Set task: Output each line of the data below as one string in a JSON list, and leave out the blank lines.

===== Material for this exercise

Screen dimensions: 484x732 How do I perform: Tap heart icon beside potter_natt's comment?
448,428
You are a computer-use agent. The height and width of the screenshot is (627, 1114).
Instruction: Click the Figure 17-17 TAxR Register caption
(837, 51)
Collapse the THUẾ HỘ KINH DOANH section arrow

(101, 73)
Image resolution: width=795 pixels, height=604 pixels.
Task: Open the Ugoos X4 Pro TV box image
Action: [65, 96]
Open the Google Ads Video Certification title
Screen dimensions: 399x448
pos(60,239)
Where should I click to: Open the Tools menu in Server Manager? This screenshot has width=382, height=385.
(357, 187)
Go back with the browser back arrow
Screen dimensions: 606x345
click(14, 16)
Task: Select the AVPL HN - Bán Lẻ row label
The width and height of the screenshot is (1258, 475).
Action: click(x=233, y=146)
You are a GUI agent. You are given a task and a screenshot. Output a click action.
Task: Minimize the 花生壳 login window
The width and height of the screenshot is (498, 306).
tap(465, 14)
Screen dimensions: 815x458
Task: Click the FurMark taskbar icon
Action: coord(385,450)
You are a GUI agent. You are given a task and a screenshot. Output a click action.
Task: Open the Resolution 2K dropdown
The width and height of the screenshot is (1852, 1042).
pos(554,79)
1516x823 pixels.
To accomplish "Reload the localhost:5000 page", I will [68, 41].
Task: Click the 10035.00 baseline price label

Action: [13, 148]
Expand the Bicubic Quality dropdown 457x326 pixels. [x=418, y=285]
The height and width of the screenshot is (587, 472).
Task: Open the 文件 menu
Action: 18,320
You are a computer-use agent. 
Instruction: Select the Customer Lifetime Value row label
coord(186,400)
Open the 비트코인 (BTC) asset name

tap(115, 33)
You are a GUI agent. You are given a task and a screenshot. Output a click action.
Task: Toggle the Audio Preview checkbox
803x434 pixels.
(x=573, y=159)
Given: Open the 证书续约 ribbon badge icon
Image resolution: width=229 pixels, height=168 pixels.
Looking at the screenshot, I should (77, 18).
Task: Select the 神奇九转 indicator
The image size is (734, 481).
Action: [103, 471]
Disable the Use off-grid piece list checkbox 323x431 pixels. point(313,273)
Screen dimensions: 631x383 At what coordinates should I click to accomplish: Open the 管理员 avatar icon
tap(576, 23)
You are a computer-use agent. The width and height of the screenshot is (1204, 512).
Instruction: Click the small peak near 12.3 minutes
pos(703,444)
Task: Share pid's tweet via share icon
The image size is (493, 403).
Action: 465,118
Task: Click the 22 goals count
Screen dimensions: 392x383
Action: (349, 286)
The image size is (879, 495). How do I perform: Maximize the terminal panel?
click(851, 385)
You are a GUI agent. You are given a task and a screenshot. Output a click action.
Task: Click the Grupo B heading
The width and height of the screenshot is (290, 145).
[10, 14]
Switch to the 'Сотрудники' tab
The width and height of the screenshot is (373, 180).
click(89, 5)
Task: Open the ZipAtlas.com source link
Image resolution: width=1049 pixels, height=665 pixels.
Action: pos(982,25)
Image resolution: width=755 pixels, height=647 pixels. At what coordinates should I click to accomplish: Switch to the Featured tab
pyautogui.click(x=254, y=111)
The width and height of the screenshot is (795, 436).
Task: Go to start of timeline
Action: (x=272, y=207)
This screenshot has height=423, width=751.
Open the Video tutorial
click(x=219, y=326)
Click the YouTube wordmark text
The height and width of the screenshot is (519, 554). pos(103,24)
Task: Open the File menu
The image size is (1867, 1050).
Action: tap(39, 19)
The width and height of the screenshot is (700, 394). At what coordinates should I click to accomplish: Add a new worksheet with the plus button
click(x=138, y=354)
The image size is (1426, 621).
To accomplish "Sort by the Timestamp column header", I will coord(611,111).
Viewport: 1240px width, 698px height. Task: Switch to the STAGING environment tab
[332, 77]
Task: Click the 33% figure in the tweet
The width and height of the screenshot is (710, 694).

==========

Worked solution:
[
  "Screen dimensions: 484x732 How do I perform: Tap heart icon beside potter_natt's comment?",
  "448,428",
  "You are a computer-use agent. The height and width of the screenshot is (627, 1114).",
  "Instruction: Click the Figure 17-17 TAxR Register caption",
  "(837, 51)",
  "Collapse the THUẾ HỘ KINH DOANH section arrow",
  "(101, 73)",
  "Image resolution: width=795 pixels, height=604 pixels.",
  "Task: Open the Ugoos X4 Pro TV box image",
  "Action: [65, 96]",
  "Open the Google Ads Video Certification title",
  "Screen dimensions: 399x448",
  "pos(60,239)",
  "Where should I click to: Open the Tools menu in Server Manager? This screenshot has width=382, height=385.",
  "(357, 187)",
  "Go back with the browser back arrow",
  "Screen dimensions: 606x345",
  "click(14, 16)",
  "Task: Select the AVPL HN - Bán Lẻ row label",
  "The width and height of the screenshot is (1258, 475).",
  "Action: click(x=233, y=146)",
  "You are a GUI agent. You are given a task and a screenshot. Output a click action.",
  "Task: Minimize the 花生壳 login window",
  "The width and height of the screenshot is (498, 306).",
  "tap(465, 14)",
  "Screen dimensions: 815x458",
  "Task: Click the FurMark taskbar icon",
  "Action: coord(385,450)",
  "You are a GUI agent. You are given a task and a screenshot. Output a click action.",
  "Task: Open the Resolution 2K dropdown",
  "The width and height of the screenshot is (1852, 1042).",
  "pos(554,79)",
  "1516x823 pixels.",
  "To accomplish \"Reload the localhost:5000 page\", I will [68, 41].",
  "Task: Click the 10035.00 baseline price label",
  "Action: [13, 148]",
  "Expand the Bicubic Quality dropdown 457x326 pixels. [x=418, y=285]",
  "The height and width of the screenshot is (587, 472).",
  "Task: Open the 文件 menu",
  "Action: 18,320",
  "You are a computer-use agent. ",
  "Instruction: Select the Customer Lifetime Value row label",
  "coord(186,400)",
  "Open the 비트코인 (BTC) asset name",
  "tap(115, 33)",
  "You are a GUI agent. You are given a task and a screenshot. Output a click action.",
  "Task: Toggle the Audio Preview checkbox",
  "803x434 pixels.",
  "(x=573, y=159)",
  "Given: Open the 证书续约 ribbon badge icon",
  "Image resolution: width=229 pixels, height=168 pixels.",
  "Looking at the screenshot, I should (77, 18).",
  "Task: Select the 神奇九转 indicator",
  "The image size is (734, 481).",
  "Action: [103, 471]",
  "Disable the Use off-grid piece list checkbox 323x431 pixels. point(313,273)",
  "Screen dimensions: 631x383 At what coordinates should I click to accomplish: Open the 管理员 avatar icon",
  "tap(576, 23)",
  "You are a computer-use agent. The width and height of the screenshot is (1204, 512).",
  "Instruction: Click the small peak near 12.3 minutes",
  "pos(703,444)",
  "Task: Share pid's tweet via share icon",
  "The image size is (493, 403).",
  "Action: 465,118",
  "Task: Click the 22 goals count",
  "Screen dimensions: 392x383",
  "Action: (349, 286)",
  "The image size is (879, 495). How do I perform: Maximize the terminal panel?",
  "click(851, 385)",
  "You are a GUI agent. You are given a task and a screenshot. Output a click action.",
  "Task: Click the Grupo B heading",
  "The width and height of the screenshot is (290, 145).",
  "[10, 14]",
  "Switch to the 'Сотрудники' tab",
  "The width and height of the screenshot is (373, 180).",
  "click(89, 5)",
  "Task: Open the ZipAtlas.com source link",
  "Image resolution: width=1049 pixels, height=665 pixels.",
  "Action: pos(982,25)",
  "Image resolution: width=755 pixels, height=647 pixels. At what coordinates should I click to accomplish: Switch to the Featured tab",
  "pyautogui.click(x=254, y=111)",
  "The width and height of the screenshot is (795, 436).",
  "Task: Go to start of timeline",
  "Action: (x=272, y=207)",
  "This screenshot has height=423, width=751.",
  "Open the Video tutorial",
  "click(x=219, y=326)",
  "Click the YouTube wordmark text",
  "The height and width of the screenshot is (519, 554). pos(103,24)",
  "Task: Open the File menu",
  "The image size is (1867, 1050).",
  "Action: tap(39, 19)",
  "The width and height of the screenshot is (700, 394). At what coordinates should I click to accomplish: Add a new worksheet with the plus button",
  "click(x=138, y=354)",
  "The image size is (1426, 621).",
  "To accomplish \"Sort by the Timestamp column header\", I will coord(611,111).",
  "Viewport: 1240px width, 698px height. Task: Switch to the STAGING environment tab",
  "[332, 77]",
  "Task: Click the 33% figure in the tweet",
  "The width and height of the screenshot is (710, 694)."
]